An outdoor-gear maker might change the conversation.                                         Photographer: George Frey/Bloomberg
An outdoor-gear maker might change the conversation.                                         Photographer: George Frey/Bloomberg

From financial regulation to health care to climate change, we can't agree on what to do about anything. Free-market enthusiasts celebrate the creative power of markets and want smaller government; critics counter that we desperately need government intervention to solve problems that markets can't handle. Neither side can understand the other.

Is there any way out? Well, if you're discouraged, I suggest looking to an inspiring new book by an economist, David Colander, and a businessman, Roland Kupers, who believe the deadlock needn't be permanent. We can have better markets, they say, and more effective (and smaller) government too, if only we can muster a little more economic imagination.

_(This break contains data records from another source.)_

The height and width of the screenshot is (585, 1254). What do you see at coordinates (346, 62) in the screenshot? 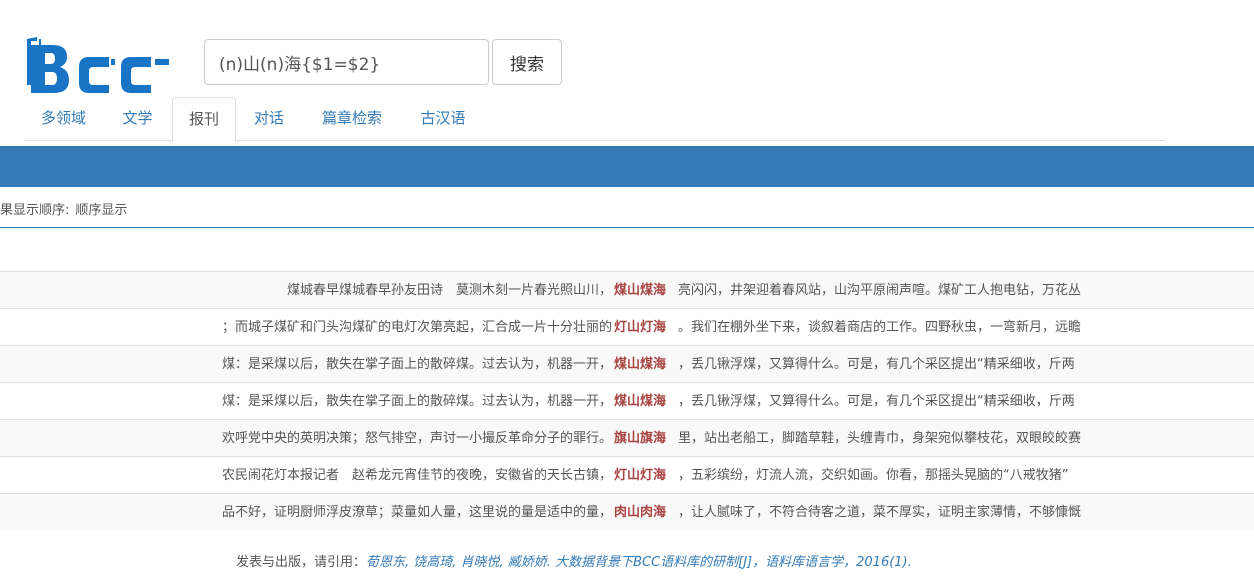
I see `search-input` at bounding box center [346, 62].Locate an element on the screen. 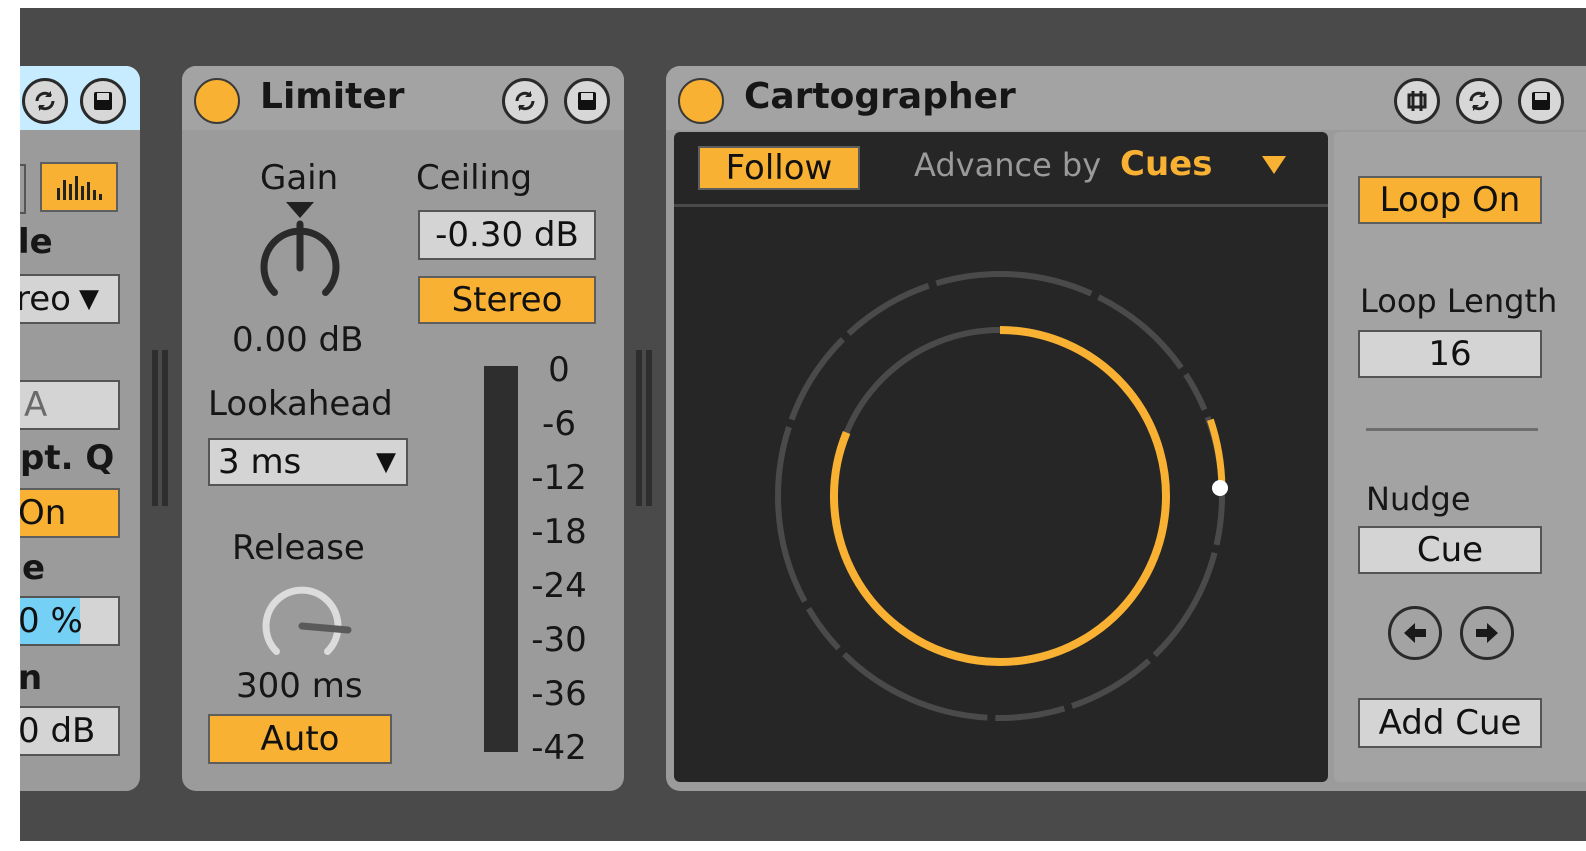  lookahead-label: Lookahead is located at coordinates (300, 404).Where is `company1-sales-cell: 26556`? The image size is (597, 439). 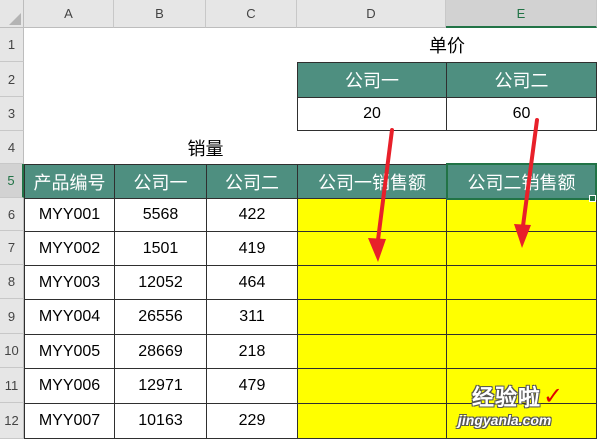 company1-sales-cell: 26556 is located at coordinates (160, 317).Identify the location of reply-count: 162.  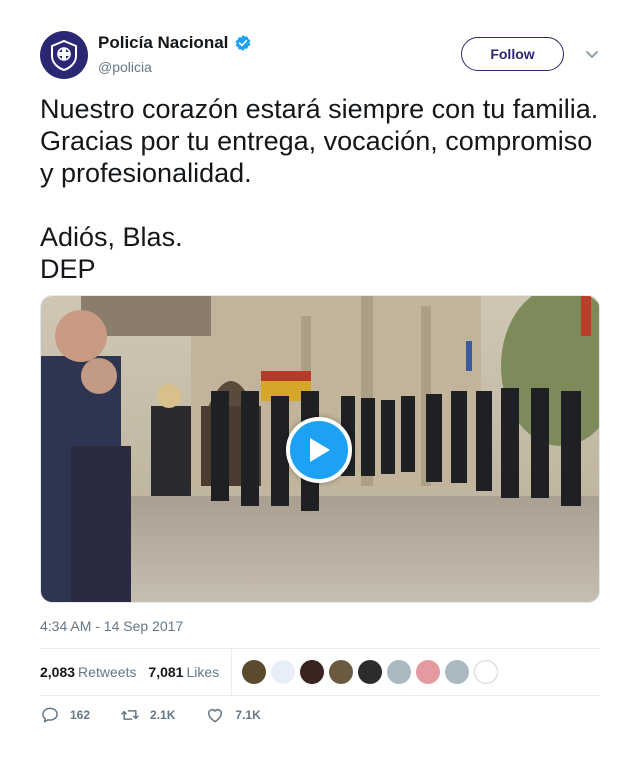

The book is called ``Complexity and the Art of Public Policy,'' and its main point is that our policy debates have fallen into a trap that economists inadvertently created some 50 years ago. That's when they started building mathematical models of economic systems, and, to simplify things, made the assumption that people have fixed or unchanging preferences and desires. Sounds innocuous; it wasn't, and isn't.

That's because this assumption has led us to accept that the aim of policy is never to influence individual preferences or values, only to satisfy pre-existing desires as well as possible. A few steps from there and you have conventional economic wisdom -- that decentralized markets do a wonderful job creating wealth and meeting the vast diversity of human wants, but also that markets fail for a variety of reasons. We need government to step in when they do; for example, to supply socially valuable public goods such as broad education and clean air.

Hence, we're stuck with a policy framework that says either “leave things to the market,” or instead “count on government” -- a recipe for polarization. By assuming that people have fixed preferences, Colander and Kupers write, economists have effectively ruled out an entire world of policies that might actually get markets and governments working together more imaginatively.

After all, market enthusiasts are right that the free activity of millions of people seeking their own ends is an incredibly powerful way to find solutions to human needs. Central planning can't match local knowledge and creativity. However, the prevailing values of the markets -- valuing financial gain over all else -- means that market ingenuity isn't often directed toward social benefit. Here, Colander and Kupers argue, government has a role, not in finding any solution, or producing any good, but in encouraging institutions within which new values could emerge, helping the market to achieve socially beneficial outcomes.

For example, new kinds of “for-benefit” businesses have already started emerging, and could be further encouraged by government groundwork. Examples include Ashoka.org, an umbrella organization aiding for-benefit enterprise, or Patagonia, the outdoor-gear company devoted to environmental responsibility and -- since 2012 – officially listed under California law as a “benefit organization.” To thrive, such organizations require a legal framework attuned to their social focus -- including rules designed to maintain a commitment to the values and culture of the founding entrepreneurs.

With a significant shift in prevailing values, such businesses could compete quite well with for-profit companies, attracting employees with shared norms to work for them, or doing business on favorable terms with other for-benefit firms. In such a world, the government needn't step in for market failures; it would only help create a level playing field so that for-benefit businesses could succeed, enabling the magic of markets to supply social well-being as well as material growth. Imagine new companies devoted to supplying cheap and effective drugs and aiming to maximize social benefit rather than profit. Or companies with an earnest mission to deliver quality health care while keeping costs down.

Recognize that preferences aren't fixed -- and that policies might aim to encourage their evolution -- and you can begin to see how markets and government might work together. Social entrepreneurs could help markets themselves achieve social goals, giving more freedom to individuals, and shrinking government at the same time.

Unfortunately, little of this happens now because institutions haven't been designed to be friendly to social entrepreneurs. Academic economics is behind the curve too. It should be exploring the kinds of institutions that would be most beneficial in bringing such a world about. It isn't, because most economists remain locked in the old policy frame, as do the policy makers and politicians they influence.

Colander and Kupers's book ought to be on every policy maker's reading list. They suggest that we can get ourselves out of the boring old debates, but it will take a little imagination. And the willingness to see that some of the things we think we “know” are precisely what keep us stuck where we are.